6 days after the landings began, Hamilton finally cabled Lord Kitchener to replace the IX Corps generals. Kitchener, who had appointed Stopford in the first place, approved of this, saying that he would send any competent generals to Hamilton. Even before Kitchener got a response, he made Lieutenant-General Julian Byng available. Stopford was ultimately dismissed on August 15th, replacing him with Major-General Beauvoir De Lisle while Byng was en route from France. Major-General Hammersley was also dismissed, and while Lieutenant-General Sir Byan Mahon was supposed to remain in command of the 10th Division, he abandoned his division while it was in the thick of the fighting on Kiretch Tepe. Mahon was incensed that de Lisle was appointed above him, as he disliked the man. Major-General John Lindley of the 53rd (Welsh) Infantry Division also resigned. Once de Lisle arrived, he reorganized and reinforced the front, leading to the climax on August 21st with the Battle of Scimitar Hill. Fighting became sporadic, until the British evacuated in late December.
Lieutenant General Sir Frederick William Stopford shoulders the blame for the failure of the Suvla operation due to inaction, indecisiveness, gross inexperience, and incredible incompetence. Lord Kitchener and Sir Ian Hamilton share responsibility for this as well, with the former as the one who appointed the old inexperienced general to an active command and the latter who not only accepted the appointment but also failed to impose his will on his subordinate. Hamilton in fact waited a full week before finally replacing Stopford. However, one thing to keep in mind is that this was still the thing during the First World War, and in some capacity in the Second World War. Ever since the times of the Napoleonic War, the 7 Years War, the Hundred Years War, even as far back as the Roman conquests of Gaul, it was commonplace to allow nobles with lack of military experience into commanding positions within the military. The majority of European nations at least were all involved in this practice, as well as granting elderly generals positions based purely on seniority. Kitchener and Hamilton don’t have the same weight of responsibility because of this. Instead, the lives of every British soldier and complete and utter failure of the Suvla Bay landing lies at the feet of Stopford. By the end of the landings on the 15th, the British advance had stopped after only a single mile and no objectives were even achieved. It was a complete Ottoman Victory.

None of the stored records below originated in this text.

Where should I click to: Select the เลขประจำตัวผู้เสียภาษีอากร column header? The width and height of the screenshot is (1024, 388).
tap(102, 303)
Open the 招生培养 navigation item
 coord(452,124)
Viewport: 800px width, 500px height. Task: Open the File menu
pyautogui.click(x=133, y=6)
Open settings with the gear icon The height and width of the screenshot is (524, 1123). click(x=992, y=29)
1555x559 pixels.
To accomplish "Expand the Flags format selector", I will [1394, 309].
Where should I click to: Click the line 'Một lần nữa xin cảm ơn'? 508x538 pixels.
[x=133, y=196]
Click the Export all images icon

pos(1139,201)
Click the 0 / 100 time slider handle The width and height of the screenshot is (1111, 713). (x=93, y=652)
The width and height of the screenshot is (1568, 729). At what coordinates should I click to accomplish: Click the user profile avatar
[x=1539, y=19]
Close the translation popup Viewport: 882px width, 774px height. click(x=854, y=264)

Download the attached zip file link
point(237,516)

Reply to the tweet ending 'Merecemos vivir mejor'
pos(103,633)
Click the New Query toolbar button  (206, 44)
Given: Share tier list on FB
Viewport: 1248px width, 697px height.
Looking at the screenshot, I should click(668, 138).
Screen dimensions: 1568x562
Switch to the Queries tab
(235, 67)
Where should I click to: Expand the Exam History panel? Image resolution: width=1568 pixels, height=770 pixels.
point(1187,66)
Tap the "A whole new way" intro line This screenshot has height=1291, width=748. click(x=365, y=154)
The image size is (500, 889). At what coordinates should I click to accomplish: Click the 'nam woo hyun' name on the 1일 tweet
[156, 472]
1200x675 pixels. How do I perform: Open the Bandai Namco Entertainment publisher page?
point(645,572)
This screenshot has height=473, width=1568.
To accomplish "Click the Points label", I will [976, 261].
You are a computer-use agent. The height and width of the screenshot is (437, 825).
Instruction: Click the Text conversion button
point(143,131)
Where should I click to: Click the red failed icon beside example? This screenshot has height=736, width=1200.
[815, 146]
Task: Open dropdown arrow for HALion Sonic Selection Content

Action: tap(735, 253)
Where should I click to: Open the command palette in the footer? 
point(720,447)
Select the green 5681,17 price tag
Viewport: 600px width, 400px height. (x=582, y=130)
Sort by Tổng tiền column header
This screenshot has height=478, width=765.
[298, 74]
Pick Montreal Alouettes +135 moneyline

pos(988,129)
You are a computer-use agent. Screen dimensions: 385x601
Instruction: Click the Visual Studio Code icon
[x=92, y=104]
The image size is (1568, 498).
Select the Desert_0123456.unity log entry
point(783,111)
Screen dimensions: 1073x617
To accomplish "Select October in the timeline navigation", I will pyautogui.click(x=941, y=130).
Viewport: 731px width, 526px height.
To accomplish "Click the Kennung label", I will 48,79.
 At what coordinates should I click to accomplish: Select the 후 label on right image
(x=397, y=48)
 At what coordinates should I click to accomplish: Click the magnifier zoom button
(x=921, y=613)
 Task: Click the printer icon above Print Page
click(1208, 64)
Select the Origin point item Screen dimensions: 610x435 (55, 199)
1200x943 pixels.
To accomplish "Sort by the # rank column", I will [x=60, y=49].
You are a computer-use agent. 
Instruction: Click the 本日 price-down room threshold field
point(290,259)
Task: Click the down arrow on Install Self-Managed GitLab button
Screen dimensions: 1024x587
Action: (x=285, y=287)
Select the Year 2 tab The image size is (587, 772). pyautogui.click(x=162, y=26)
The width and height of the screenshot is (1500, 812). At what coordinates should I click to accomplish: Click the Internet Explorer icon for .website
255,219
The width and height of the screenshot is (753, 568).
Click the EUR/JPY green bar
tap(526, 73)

To me, and hopefully to you, you can see now why Stopford is not only considered to have been responsible for one of the most incompetent feats of generalship of the First World War, but is also deserving of the title “worst commander of the 20th century”. A man who bought his way into command, who never once served in active duty commanding soldiers, who never even went through military training himself, who was given command of an operation due to his age, who decided it was more important to sleep during the initial landings and to secure the 1 mile advance along the beach than it was to actually command, and who hammered the final nail in the coffin of the Gallipoli offensive through inaction, overcautiousness, and incompetence. It is fortunate for the rest of the British forces active during the Great War that he, as far as I’m able to find, was never given command again, and retired from the service in 1920.